These relationships are reflected in the plot of incoming solar radiation versus latitude and time of year. Note that the radiation tends to be greatest at the latitude where the sun is directly overhead (i.e., underneath the dashed line labeled 'solar declination'. The notable exceptions are the polar cap regions right around the times of the summer solstice. In these regions the day long sunlight delivers more solar energy than in the tropics, despite the larger solar zenith angles. Note that there is a strong equator-to-pole contrast in incoming solar radiation in the winter Hemisphere, but almost contrast in the summer hemisphere. The stronger wintertime contrasts drive a stronger atmospheric circulation with stronger jetstreams aloft and more vigorous storms in middle latitudes. The polar night regions are indicated by stippling. They are the sites of the 'ozone hole' phenomenon that we will be talking about in the final weeks of the course.

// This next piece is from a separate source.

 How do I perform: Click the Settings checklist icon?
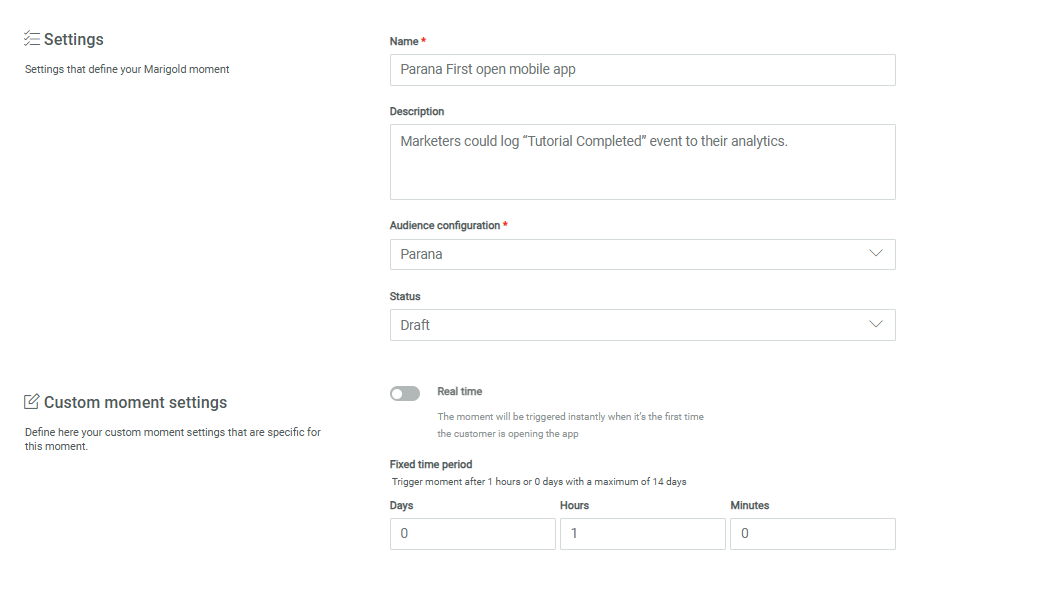pos(32,40)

Here is a link to the sun-angle photo quiz that was a honework in the AtmS 211 honors class.
Thursday, October 22
3.2.8 The Greenhouse Effect
The presence of certain trace gases in the earth's atmosphere that are nearly transparent to incoming solar radiation, but at the same time are capable of absorbing and re-emitting infrared radiation emanating from the earth's surface has the effect of warming the surface of the earth by about 33 C, making it a much more habitable planet than it would be otherwise. The trace gases that have these special radiative properties are the ones whose molecules are comprised of three or more atoms. They are referred to as greenhouse gases because they trap heat near the surface of the earth. The most important greenhouse gases are carbon dioxide, water vapor and ozone, and others include methane, nitrous oxide and the various synthetic CFC's released from refrigerators and air conditioners.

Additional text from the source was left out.